PROBLEM REQUIREMENTS> Please reproduce exactly the line that carries "44066 (312, 21)" and all remaining lines through the last line of the data, and write nothing else.

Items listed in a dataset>
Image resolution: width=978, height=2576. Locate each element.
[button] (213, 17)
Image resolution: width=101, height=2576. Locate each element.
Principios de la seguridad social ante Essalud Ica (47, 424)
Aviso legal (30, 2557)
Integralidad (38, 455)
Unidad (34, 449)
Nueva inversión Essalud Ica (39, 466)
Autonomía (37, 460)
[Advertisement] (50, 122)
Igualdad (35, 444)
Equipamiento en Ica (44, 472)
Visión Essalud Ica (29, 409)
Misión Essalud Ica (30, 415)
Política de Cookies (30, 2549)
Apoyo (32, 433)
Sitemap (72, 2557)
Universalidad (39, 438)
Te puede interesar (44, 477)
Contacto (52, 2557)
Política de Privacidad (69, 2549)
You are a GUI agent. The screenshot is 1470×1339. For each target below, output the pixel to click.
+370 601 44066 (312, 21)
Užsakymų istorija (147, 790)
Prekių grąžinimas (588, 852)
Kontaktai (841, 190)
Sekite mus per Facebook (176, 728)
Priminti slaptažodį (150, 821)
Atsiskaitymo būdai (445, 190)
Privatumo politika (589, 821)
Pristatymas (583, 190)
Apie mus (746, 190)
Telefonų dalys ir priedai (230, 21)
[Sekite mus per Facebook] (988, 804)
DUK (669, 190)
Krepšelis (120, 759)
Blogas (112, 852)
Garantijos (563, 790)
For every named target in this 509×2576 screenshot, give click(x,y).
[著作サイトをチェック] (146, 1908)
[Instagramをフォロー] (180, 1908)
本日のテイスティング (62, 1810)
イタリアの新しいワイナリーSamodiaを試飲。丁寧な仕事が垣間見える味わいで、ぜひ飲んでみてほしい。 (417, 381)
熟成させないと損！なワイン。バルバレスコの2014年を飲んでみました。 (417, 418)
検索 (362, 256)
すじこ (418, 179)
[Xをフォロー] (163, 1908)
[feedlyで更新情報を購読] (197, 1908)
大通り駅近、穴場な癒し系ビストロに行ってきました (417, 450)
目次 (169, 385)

RESPONSE AREA>
+370 601 44066 (312, 21)
Užsakymų istorija (147, 790)
Prekių grąžinimas (588, 852)
Kontaktai (841, 190)
Sekite mus per Facebook (176, 728)
Priminti slaptažodį (150, 821)
Atsiskaitymo būdai (445, 190)
Privatumo politika (589, 821)
Pristatymas (583, 190)
Apie mus (746, 190)
Telefonų dalys ir priedai (230, 21)
[Sekite mus per Facebook] (988, 804)
DUK (669, 190)
Krepšelis (120, 759)
Blogas (112, 852)
Garantijos (563, 790)
For every named target in this 509×2576 screenshot, give click(x,y).
[著作サイトをチェック] (146, 1908)
[Instagramをフォロー] (180, 1908)
本日のテイスティング (62, 1810)
イタリアの新しいワイナリーSamodiaを試飲。丁寧な仕事が垣間見える味わいで、ぜひ飲んでみてほしい。 (417, 381)
熟成させないと損！なワイン。バルバレスコの2014年を飲んでみました。 (417, 418)
検索 (362, 256)
すじこ (418, 179)
[Xをフォロー] (163, 1908)
[feedlyで更新情報を購読] (197, 1908)
大通り駅近、穴場な癒し系ビストロに行ってきました (417, 450)
目次 (169, 385)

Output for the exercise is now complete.